Tak pernah aku rencanakan sebelumnya untuk bergabung dalam
suatu komunitas pemerhati disabilitas. Disabilitas merupakan keadaan seseorang
yang berbeda dengan kebanyakan orang pada umumnya. Hingga saat ini masih banyak
orang yang tega menyebut para penyandang disabilitas sebagai orang cacat. Kasar
memang panggilan tersebut. Justru karena itulah aku tergabung dalam IDCC
(Indonesia Disabled Care Community) yang salah satu misinya adalah
menghilangkan panggilan cacat dan menggantinya dengan panggilan yang lebih
bersahabat yaitu pendis (penyandang disabilitas).
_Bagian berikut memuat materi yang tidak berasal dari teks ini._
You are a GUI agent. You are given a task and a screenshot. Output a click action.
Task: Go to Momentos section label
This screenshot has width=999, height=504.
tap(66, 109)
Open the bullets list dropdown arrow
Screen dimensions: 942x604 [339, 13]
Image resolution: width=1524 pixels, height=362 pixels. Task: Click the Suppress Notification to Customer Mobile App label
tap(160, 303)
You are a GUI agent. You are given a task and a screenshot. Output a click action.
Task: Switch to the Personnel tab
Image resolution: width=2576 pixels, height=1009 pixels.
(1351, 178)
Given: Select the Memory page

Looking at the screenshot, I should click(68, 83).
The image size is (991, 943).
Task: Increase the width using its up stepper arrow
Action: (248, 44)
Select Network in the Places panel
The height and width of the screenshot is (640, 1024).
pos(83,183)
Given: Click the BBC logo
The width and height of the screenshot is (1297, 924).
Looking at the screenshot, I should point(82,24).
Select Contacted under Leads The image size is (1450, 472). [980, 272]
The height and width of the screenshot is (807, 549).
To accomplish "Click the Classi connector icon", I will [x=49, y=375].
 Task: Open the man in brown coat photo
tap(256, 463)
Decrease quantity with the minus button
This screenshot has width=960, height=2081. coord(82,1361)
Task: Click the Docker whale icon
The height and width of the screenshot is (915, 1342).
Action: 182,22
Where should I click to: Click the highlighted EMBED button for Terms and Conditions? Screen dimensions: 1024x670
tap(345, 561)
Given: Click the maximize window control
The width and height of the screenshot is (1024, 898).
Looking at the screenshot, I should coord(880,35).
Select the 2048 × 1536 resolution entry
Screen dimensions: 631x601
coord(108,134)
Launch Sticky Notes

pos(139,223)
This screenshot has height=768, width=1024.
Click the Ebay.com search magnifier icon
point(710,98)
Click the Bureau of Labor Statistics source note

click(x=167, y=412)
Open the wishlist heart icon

Kali ini aku tidak akan bercerita banyak tentang IDCC, tapi
aku akan sedikit mengulas dampak yang aku peroleh dengan bergabung dalam IDCC.
Aku jatuh hati pada tunarunngu dengan
bahasa isyarat mereka. Sebelum berpikir yang bukan-bukan, tolong lanjutkan dulu
tulisan ini. Akan dijelaskan lebih lanjut maksud jatuh hati disini.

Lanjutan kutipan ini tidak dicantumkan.